EXERCISE DETAILS: Duplicate the lines of the entries below, starting with the line containing "GPW (245, 85)" and continuing through the last line of the entries.

Data listing:
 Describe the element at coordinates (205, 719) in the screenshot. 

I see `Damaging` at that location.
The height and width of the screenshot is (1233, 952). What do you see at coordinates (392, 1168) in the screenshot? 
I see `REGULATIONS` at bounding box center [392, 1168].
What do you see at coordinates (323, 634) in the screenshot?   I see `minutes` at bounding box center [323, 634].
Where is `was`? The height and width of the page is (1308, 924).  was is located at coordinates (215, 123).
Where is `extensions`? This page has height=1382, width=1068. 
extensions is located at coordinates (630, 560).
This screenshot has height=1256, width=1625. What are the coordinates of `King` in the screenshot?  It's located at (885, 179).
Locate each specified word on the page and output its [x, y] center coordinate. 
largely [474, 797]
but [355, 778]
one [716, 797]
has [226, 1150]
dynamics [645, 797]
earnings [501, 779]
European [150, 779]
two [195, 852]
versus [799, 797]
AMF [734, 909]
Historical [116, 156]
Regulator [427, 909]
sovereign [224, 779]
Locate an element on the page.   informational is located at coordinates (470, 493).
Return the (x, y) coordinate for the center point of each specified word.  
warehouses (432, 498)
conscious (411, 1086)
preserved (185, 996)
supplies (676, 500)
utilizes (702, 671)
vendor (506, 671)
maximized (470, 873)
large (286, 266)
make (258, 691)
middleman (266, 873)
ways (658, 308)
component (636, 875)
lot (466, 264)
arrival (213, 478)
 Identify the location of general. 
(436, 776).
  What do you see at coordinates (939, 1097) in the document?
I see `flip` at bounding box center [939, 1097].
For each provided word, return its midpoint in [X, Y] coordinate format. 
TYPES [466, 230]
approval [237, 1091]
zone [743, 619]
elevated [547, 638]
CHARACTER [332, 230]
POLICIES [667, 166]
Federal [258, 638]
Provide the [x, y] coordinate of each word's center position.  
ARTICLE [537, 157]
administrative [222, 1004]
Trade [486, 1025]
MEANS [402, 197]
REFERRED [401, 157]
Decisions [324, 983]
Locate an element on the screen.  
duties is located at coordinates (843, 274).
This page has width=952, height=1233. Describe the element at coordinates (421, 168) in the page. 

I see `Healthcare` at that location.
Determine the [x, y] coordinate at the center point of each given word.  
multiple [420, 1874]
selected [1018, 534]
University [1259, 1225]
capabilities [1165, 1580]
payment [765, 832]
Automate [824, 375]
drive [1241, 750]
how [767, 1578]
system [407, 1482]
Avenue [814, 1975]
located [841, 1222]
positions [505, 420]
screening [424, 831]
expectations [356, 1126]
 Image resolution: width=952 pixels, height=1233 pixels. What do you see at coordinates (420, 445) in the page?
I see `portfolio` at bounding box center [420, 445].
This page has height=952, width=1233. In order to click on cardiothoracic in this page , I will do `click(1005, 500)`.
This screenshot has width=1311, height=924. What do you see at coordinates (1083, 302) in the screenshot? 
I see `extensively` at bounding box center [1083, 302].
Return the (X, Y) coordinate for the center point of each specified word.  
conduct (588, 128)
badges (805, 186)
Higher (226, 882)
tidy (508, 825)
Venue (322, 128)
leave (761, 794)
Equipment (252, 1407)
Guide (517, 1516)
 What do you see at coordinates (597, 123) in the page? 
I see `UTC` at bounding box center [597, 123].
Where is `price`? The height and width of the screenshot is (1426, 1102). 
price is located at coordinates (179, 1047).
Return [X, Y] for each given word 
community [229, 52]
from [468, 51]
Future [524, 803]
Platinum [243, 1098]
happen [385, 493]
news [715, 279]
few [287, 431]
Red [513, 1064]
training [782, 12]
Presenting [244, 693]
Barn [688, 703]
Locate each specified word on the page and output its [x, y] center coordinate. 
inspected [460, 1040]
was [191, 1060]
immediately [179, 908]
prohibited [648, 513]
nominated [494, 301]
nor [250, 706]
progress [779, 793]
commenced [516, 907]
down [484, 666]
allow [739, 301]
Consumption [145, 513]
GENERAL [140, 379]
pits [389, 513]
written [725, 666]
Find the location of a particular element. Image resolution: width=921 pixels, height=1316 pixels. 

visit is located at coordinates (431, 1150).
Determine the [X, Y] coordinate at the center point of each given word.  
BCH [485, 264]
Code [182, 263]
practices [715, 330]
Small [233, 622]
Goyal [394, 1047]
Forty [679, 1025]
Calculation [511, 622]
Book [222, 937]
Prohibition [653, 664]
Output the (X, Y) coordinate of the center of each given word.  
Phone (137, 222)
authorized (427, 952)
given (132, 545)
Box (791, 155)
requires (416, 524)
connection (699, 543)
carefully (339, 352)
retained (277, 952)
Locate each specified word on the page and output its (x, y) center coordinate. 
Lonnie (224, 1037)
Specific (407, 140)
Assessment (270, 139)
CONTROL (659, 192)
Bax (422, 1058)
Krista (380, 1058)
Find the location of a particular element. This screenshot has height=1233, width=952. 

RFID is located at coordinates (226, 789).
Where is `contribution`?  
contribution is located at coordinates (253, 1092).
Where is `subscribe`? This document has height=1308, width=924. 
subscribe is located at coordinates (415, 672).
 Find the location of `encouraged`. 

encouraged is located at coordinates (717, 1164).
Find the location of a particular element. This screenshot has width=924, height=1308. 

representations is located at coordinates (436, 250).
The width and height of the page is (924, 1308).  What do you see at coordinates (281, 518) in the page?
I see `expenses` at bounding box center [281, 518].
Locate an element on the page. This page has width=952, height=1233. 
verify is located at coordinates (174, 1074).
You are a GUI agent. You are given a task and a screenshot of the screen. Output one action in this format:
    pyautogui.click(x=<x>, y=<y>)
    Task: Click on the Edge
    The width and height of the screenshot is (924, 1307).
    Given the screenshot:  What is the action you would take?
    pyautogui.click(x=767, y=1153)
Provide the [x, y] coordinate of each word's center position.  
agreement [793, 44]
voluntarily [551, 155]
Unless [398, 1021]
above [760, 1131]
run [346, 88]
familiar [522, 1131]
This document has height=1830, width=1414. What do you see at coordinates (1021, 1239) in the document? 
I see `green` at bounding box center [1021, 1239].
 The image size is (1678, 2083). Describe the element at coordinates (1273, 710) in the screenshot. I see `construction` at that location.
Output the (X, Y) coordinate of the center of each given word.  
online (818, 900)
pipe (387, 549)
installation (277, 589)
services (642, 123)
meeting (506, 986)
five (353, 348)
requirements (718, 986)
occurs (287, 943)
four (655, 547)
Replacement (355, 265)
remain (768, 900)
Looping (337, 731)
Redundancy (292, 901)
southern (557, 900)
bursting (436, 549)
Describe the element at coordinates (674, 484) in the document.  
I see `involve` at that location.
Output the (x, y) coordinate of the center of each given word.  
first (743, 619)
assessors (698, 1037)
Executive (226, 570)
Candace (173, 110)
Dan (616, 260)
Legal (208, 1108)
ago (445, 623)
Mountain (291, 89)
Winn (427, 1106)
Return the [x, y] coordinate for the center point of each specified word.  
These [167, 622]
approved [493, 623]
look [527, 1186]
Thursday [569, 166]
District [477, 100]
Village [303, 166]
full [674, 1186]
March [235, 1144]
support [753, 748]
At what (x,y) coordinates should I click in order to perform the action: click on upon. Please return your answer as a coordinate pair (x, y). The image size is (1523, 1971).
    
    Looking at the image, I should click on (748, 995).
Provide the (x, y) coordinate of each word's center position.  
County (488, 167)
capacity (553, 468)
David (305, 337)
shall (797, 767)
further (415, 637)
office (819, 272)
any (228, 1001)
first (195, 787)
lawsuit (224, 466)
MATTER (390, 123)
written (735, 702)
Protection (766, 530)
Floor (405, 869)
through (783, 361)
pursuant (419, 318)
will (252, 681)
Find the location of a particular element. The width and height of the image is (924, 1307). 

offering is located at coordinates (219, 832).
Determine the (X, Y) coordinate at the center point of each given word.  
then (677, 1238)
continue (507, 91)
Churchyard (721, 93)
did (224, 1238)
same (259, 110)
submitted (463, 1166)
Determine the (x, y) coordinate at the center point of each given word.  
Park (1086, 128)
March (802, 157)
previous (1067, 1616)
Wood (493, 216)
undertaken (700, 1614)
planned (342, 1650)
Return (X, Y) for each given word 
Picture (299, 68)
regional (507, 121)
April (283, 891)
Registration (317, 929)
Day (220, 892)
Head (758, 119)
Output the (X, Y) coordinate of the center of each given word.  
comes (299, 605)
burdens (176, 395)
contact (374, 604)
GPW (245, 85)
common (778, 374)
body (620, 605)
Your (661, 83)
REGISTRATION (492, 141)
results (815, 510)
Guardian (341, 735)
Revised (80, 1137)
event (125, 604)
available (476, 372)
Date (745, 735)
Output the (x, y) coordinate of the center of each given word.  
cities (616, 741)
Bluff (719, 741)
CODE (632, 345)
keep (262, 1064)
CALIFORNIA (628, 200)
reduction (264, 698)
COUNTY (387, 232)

FULL SOLUTION:
GPW (245, 85)
common (778, 374)
body (620, 605)
Your (661, 83)
REGISTRATION (492, 141)
results (815, 510)
Guardian (341, 735)
Revised (80, 1137)
event (125, 604)
available (476, 372)
Date (745, 735)
Output the (x, y) coordinate of the center of each given word.  
cities (616, 741)
Bluff (719, 741)
CODE (632, 345)
keep (262, 1064)
CALIFORNIA (628, 200)
reduction (264, 698)
COUNTY (387, 232)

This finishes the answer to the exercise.